Saturday, October 3, 2009

For most New Yorkers today, the name Augustus Saint-Gaudens (1848-1907) means the gilded bronze equestrian monument to Gen. William Tecumseh Sherman at Fifth Avenue and 59th Street: Victory, crowned with laurel and clutching a palm frond, strides ahead of the bearded general, with his fierce gaze and windblown cape, erect on his snorting horse.

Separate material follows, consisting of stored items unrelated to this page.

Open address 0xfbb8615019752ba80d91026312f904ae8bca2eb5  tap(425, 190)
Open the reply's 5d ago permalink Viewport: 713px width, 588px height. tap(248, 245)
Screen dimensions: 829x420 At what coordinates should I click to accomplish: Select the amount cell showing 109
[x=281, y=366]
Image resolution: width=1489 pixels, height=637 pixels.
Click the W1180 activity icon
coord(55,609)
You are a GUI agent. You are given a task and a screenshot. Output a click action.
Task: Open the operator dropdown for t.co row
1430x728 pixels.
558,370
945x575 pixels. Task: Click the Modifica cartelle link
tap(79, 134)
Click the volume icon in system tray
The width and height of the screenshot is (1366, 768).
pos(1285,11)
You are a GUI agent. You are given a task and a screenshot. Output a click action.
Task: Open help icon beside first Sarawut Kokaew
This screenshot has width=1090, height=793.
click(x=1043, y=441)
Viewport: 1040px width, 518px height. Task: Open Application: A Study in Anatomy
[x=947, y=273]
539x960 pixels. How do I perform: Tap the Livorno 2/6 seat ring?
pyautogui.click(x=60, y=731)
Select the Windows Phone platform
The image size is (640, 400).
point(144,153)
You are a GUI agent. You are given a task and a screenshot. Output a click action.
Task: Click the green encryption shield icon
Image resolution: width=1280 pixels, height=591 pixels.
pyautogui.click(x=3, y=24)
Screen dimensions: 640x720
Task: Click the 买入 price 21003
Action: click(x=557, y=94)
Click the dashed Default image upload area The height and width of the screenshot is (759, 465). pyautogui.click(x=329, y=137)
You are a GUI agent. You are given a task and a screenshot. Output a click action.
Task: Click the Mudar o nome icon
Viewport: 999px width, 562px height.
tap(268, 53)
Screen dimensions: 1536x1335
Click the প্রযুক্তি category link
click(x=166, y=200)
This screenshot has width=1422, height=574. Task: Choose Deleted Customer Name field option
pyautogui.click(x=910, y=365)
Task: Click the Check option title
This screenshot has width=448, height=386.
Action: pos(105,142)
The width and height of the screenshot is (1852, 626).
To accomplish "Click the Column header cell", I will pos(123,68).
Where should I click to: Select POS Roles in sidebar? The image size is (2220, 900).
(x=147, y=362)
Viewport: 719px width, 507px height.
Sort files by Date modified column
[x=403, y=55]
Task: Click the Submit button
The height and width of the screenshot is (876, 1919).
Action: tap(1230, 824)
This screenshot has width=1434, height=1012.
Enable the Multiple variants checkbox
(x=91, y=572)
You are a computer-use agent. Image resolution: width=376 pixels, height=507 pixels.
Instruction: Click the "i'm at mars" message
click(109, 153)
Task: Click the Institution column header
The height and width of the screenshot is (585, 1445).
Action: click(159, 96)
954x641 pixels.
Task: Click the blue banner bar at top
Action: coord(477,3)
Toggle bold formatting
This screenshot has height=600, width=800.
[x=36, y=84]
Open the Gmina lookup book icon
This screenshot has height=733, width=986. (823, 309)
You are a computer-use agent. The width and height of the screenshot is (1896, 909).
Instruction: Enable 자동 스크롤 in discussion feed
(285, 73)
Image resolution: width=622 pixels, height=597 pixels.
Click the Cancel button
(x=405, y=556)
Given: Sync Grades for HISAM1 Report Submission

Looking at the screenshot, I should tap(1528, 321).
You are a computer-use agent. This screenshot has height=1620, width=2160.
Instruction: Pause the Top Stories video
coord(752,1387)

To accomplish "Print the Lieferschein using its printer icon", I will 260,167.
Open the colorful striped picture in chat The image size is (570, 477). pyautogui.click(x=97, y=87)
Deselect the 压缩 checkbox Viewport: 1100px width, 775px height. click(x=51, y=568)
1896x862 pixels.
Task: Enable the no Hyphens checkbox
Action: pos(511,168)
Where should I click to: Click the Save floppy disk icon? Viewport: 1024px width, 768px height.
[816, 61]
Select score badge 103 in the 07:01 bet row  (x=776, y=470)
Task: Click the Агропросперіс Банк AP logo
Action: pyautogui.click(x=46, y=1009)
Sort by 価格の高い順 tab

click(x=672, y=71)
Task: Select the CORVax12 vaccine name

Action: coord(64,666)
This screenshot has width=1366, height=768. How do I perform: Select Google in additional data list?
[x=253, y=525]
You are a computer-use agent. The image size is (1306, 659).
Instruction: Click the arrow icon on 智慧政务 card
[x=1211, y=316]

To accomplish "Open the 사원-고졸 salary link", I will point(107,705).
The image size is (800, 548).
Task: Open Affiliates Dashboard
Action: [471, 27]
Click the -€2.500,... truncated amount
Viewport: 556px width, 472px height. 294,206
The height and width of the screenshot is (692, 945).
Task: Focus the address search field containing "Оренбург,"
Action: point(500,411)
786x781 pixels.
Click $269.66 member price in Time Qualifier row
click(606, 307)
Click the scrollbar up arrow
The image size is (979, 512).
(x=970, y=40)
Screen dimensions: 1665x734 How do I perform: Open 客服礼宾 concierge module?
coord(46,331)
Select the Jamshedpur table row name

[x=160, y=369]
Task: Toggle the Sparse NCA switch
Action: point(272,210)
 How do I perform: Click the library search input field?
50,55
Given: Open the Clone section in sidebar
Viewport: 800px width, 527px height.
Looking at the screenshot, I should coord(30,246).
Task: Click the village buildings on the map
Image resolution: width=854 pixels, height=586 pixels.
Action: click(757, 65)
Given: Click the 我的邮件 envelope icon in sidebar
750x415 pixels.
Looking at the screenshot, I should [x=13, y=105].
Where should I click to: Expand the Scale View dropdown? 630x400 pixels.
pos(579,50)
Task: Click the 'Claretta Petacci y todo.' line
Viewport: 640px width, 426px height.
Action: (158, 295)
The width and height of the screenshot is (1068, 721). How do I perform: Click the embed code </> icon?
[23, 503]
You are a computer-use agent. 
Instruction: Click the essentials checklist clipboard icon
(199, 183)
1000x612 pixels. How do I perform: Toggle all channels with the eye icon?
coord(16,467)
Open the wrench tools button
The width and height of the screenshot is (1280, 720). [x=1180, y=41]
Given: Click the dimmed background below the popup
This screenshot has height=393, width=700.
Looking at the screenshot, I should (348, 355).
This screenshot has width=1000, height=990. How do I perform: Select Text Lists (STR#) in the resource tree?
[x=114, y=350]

A century ago, Saint-Gaudens would have also been widely known for his Diana—a tall, athletic nude, stepping forward as she releases an arrow from her bow—a landmark sculpture that once dominated the New York skyline from the tower of the original Madison Square Garden. (Removed when the building was razed in 1925, Diana is now in the Philadelphia Museum of Art.) In 1908, not long after the sculptor's death, the Metropolitan Museum installed a memorial exhibition of 154 of Saint-Gaudens's works in the Great Hall—what was then the Sculpture Court. Now we can broaden our acquaintance with the artist at the far more modest "Augustus Saint-Gaudens in the Metropolitan Museum of Art," a finely tuned exhibition, on view through Nov. 15, that showcases the Met's considerable holdings of the sculptor's works and provides a context for his celebrated monuments. The Metropolitan Museum of Art

Bronze cast of Gen. William Tecumseh Sherman, 1910.
That the Sherman Monument largely defines Saint-Gaudens for many of us is entirely appropriate. The sculpture exemplifies his distinctive refined, vigorous style, a synthesis of acutely observed naturalism and classical idealism, informed by the legacy of the Renaissance. The Sherman Monument shares the assured forms and the tense equilibrium between powerful warhorse and powerful rider first announced by those quintessential mounted warriors of the Renaissance, Donatello's Gattamelata, in Padua, and Verrocchio's Colleoni, in Venice. There are even echoes of the iconic Roman bronze that inspired both Donatello and Verrocchio, the equestrian portrait of Marcus Aurelius, once the centerpiece of the Campidoglio, in Rome.